**PROBLEM TO SOLVE**
Before copying, find the line below that contains "You are a computer-use"; then return it and all later lines exactly, up to and including the final line, with no pictures.

• • •

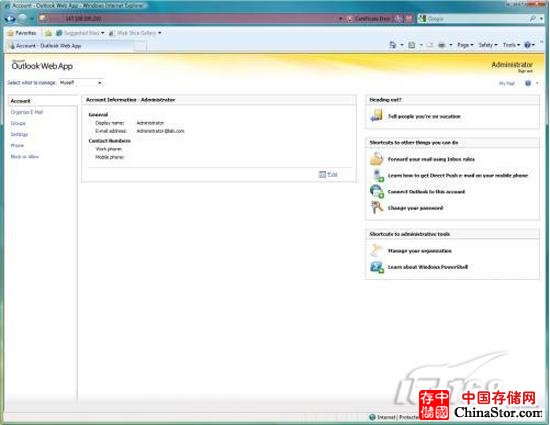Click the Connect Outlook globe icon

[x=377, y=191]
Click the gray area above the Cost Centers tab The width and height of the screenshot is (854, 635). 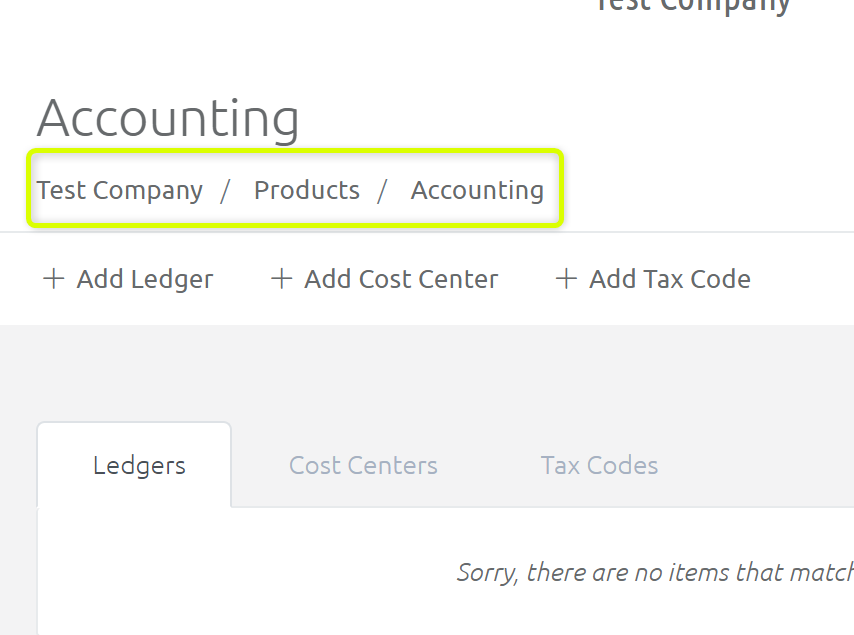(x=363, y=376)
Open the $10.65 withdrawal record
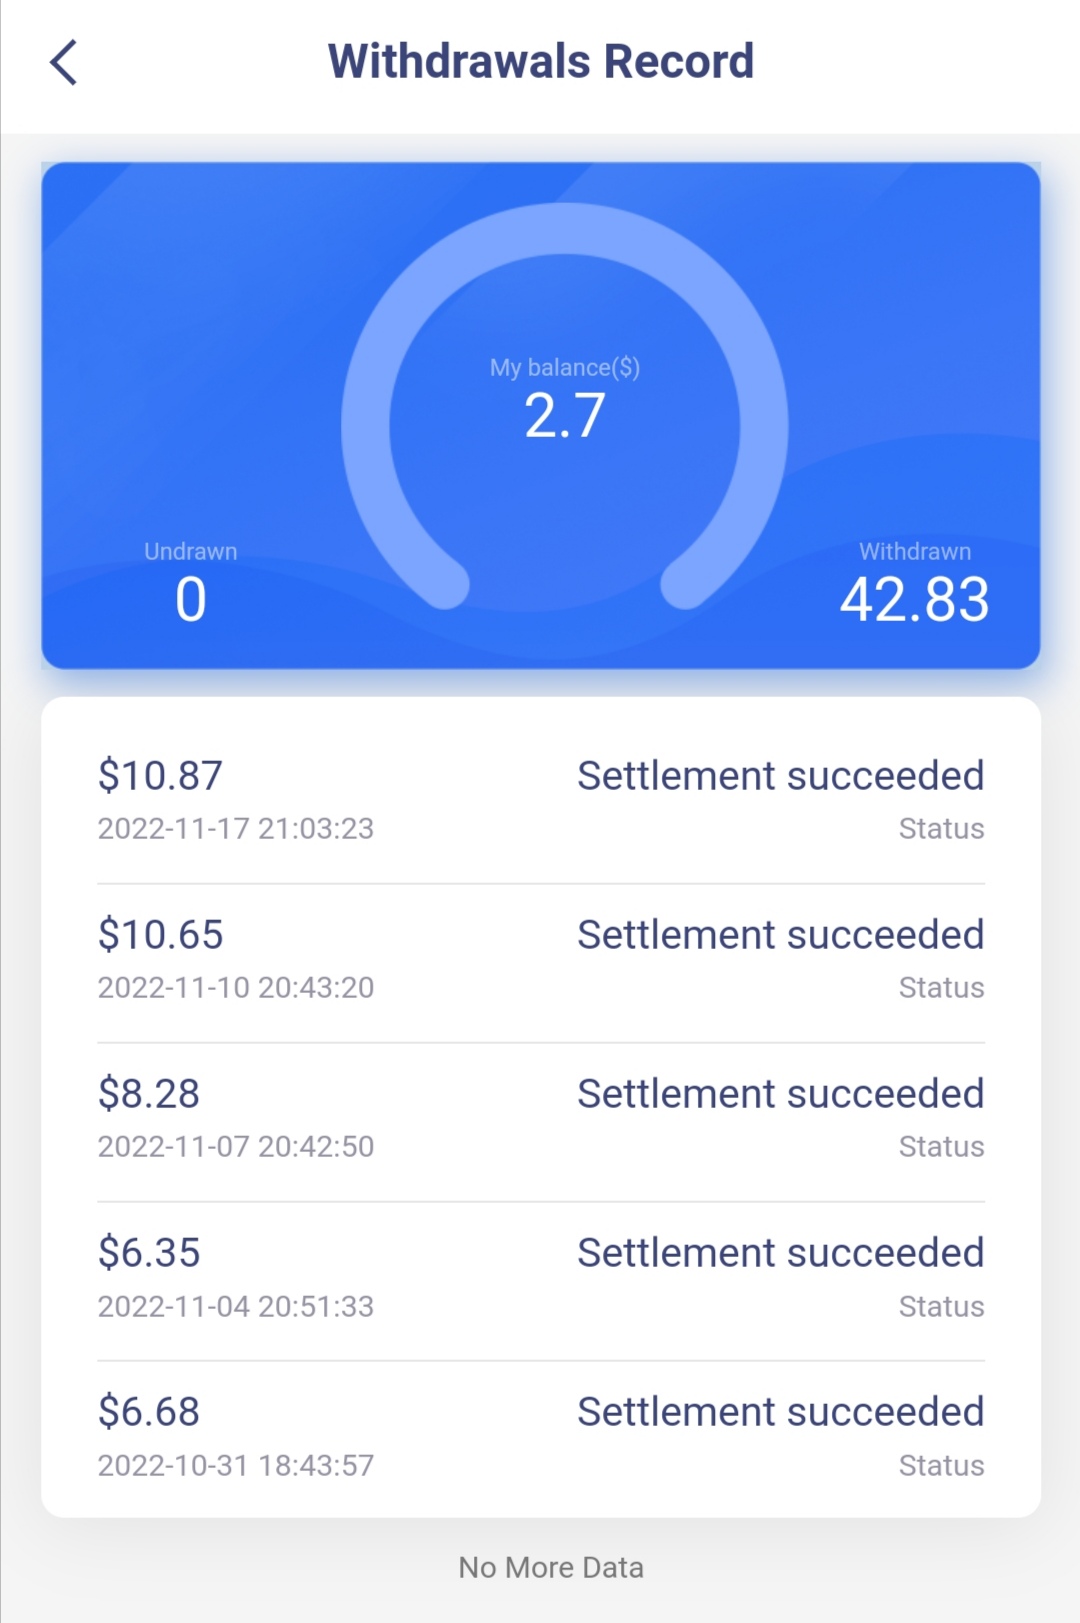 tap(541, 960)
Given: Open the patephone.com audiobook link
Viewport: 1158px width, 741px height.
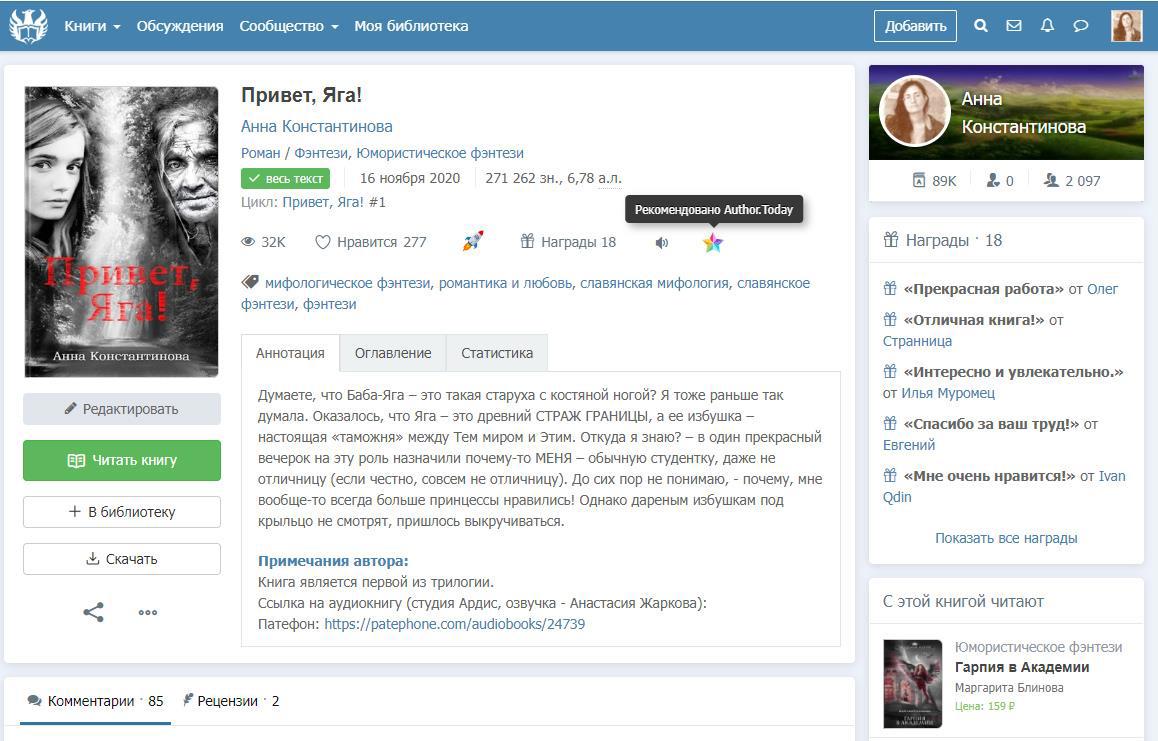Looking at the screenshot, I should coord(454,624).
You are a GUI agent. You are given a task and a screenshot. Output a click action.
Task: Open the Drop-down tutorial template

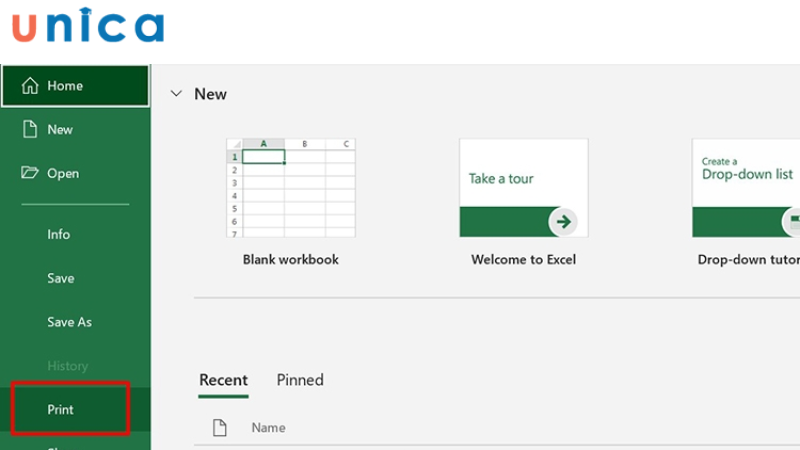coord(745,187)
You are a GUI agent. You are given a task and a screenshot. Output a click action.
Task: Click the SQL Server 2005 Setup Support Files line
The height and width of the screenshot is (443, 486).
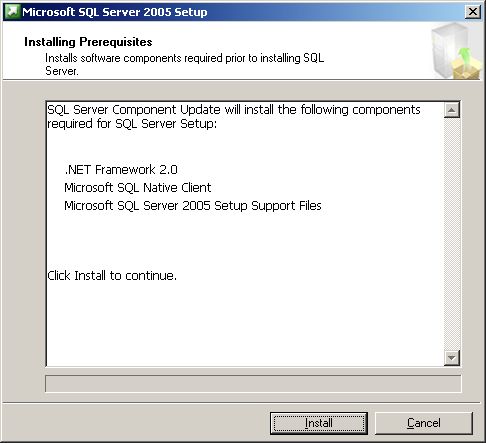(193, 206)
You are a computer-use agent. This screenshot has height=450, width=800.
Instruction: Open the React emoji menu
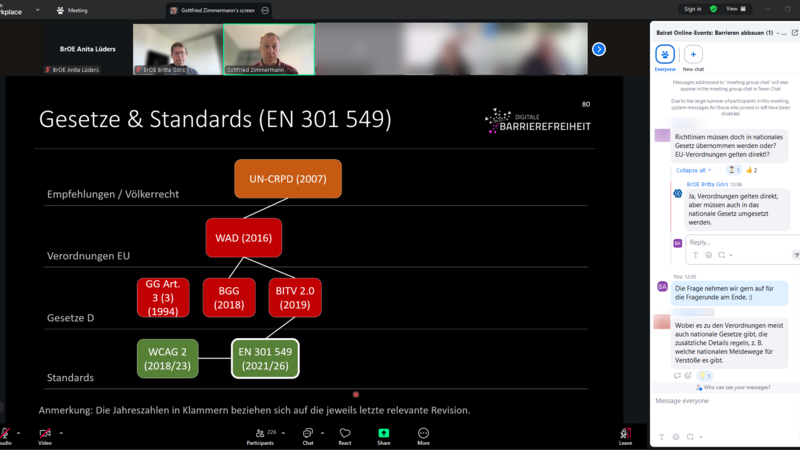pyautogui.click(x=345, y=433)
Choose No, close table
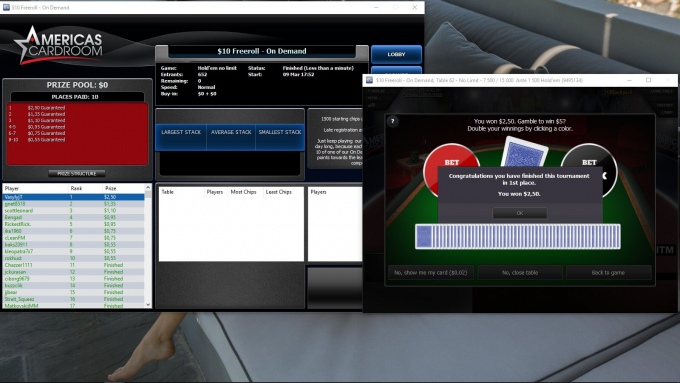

• • •

**OUTPUT OF THE TASK**
You are a computer-use agent. This screenshot has height=450, width=800.
Instruction: Open the React emoji menu
pyautogui.click(x=345, y=433)
Choose No, close table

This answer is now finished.